Les phénomènes organiques donnent lieu à la critique historique-sociale, qui, elle, s’adresse aux vastes groupements, par-delà les personnes immédiatement responsables, par-delà le personnel dirigeant.

Au cours de l’étude d’une période historique, on découvre la grande importance de cette distinction.

Il se produit une crise qui parfois se prolonge pendant des dizaines d’années. Cette durée exceptionnelle signifie que se sont révélées (ont mûri) dans la structure des contradictions incurables, et que les forces politiques qui œuvrent positivement à la conservation et à la défense de la structure même, tentent toutefois de guérir, à l’intérieur de certaines limites, et de surmonter.

Ces efforts incessants et persévérants (car aucune forme sociale ne voudra jamais avouer qu’elle est dépassée) forment le terrain de l’ « occasionnel » sur lequel s’organisent les forces antagonistes qui tendent à démontrer (démonstration qui, en dernière analyse, ne réussit et n’est « vraie » que si elle devient réalité nouvelle, que si les forces antagonistes triomphent ; mais immédiatement se développe une série de polémiques idéologiques, religieuses, philosophiques, politiques, juridiques, etc. dont le caractère concret peut être évalué à la façon dont elles réussissent à convaincre et à la façon dont elles déplacent l’ancien dispositif des forces sociales) qu’existent déjà les conditions nécessaires et suffisantes pour que des tâches déterminées puissent et soient donc en devoir d’être résolues historiquement (en devoir, parce que toute dérobade au mouvement historique augmente le désordre nécessaire et prépare de plus graves catastrophes).
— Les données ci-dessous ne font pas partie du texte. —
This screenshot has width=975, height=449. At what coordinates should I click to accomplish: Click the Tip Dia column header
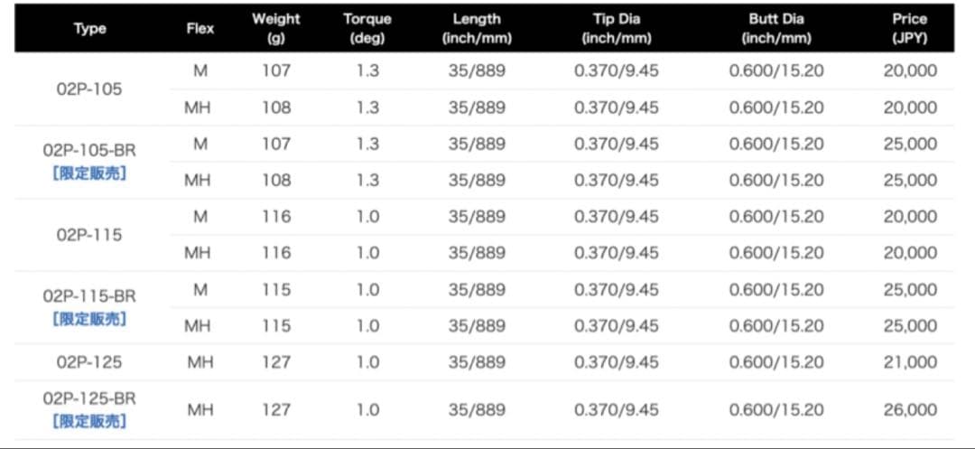point(616,29)
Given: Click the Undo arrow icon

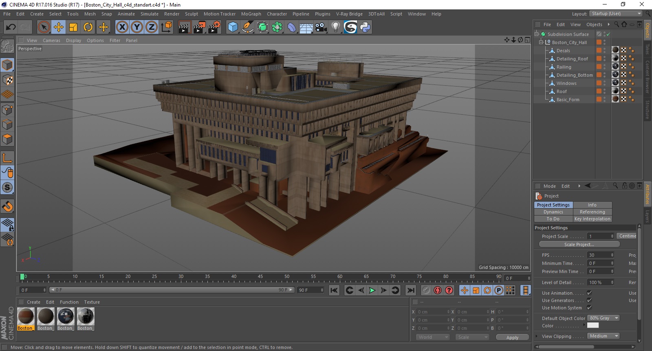Looking at the screenshot, I should point(11,27).
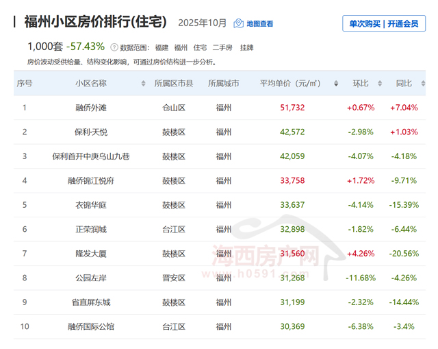Click the map view icon
The width and height of the screenshot is (438, 349).
pyautogui.click(x=238, y=23)
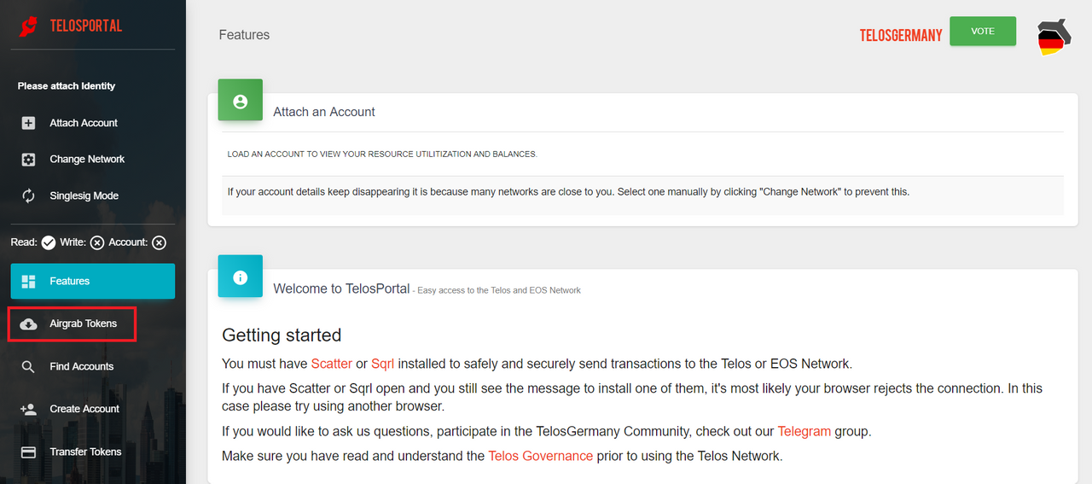Follow the Telegram group link
The height and width of the screenshot is (484, 1092).
(x=804, y=431)
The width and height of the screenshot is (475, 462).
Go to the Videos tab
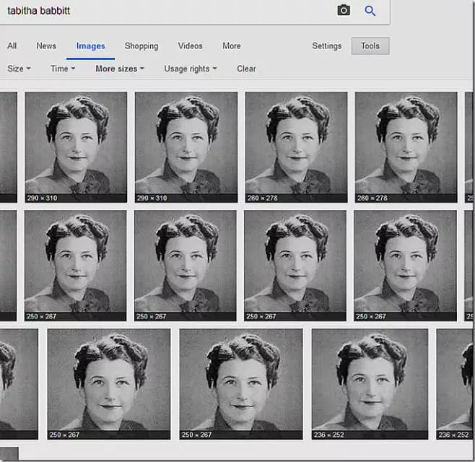pos(191,46)
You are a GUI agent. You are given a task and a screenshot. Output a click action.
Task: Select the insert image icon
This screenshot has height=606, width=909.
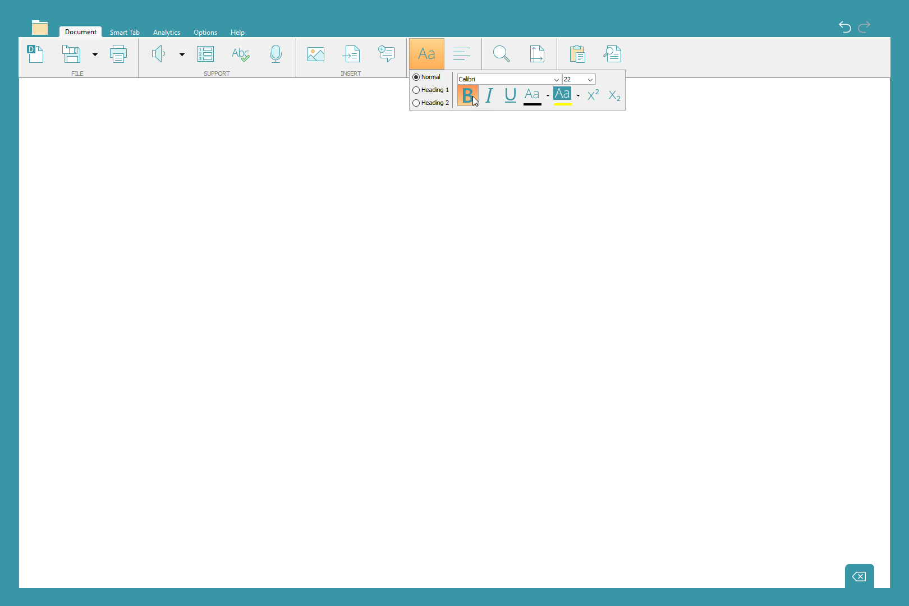coord(316,54)
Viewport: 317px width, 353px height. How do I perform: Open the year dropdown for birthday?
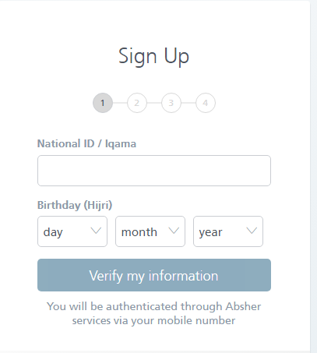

L’erreur où l’on tombe fréquemment, dans les analyses historiques-politiques, consiste à ne pas savoir trouver le juste rapport entre ce qui est organique et ce qui est occasionnel : on en vient ainsi soit à présenter comme immédiatement opérantes des causes qui sont au contraire opérantes d’une manière médiate, soit à affirmer que les causes immédiates sont les seules causes efficientes ; dans un cas, on a l’excès de l’« économisme » ou du doctrinarisme pédant ; et dans l’autre, l’excès de l’ « idéologisme » ; dans un cas, on surestime les causes mécaniques, dans l’autre, on exalte l’élément volontariste et individuel.

La distinction entre « mouvements » et faits organiques et mouvements et faits de « conjoncture » ou occasionnels doit être appliquée à tous les types de situation, non seulement à ceux qui manifestent un développement régressif ou une crise aiguë mais à ceux qui manifestent un développement progressif ou de prospérité, et à ceux qui manifestent une stagnation des forces productives.

Le lien dialectique entre les deux ordres de mouvement et, par conséquent de recherche, est difficilement établi avec exactitude ; et si l’erreur est grave dans l’historiographie, elle devient encore plus grave dans l’art politique, quand il s’agit non pas de reconstruire l’histoire du passé mais de construire celle du présent et de l’avenir : ce sont les désirs mêmes des hommes et leurs passions les moins nobles et les plus mauvaises, immédiates, qui sont la cause de l’erreur, dans la mesure où ils se substituent à l’analyse objective et impartiale, ce qui se fait non comme « moyen » conscient pour stimuler l’action, mais comme une erreur qui les abuse eux-mêmes. »

Voilà qui explique très bien pourquoi Merah était un Ravachol moderne, un anti-Machiavel, au sens d'un barbare anti-politique. Merah a agi comme un Ravachol des Temps Modernes, comme un anarchiste ou un barbare réfutant ce qui est de notre époque: la politique (authentique) comme moyen de réaliser la morale et la culture, c'est-à-dire la civilisation. Il a été une expression contre-révolutionnaire de concrétiser politiquement le Parti Communiste dont nous avons besoin, le Parti de la classe ouvrière et du matérialisme dialectique, le PCMLM dont l'Histoire a besoin.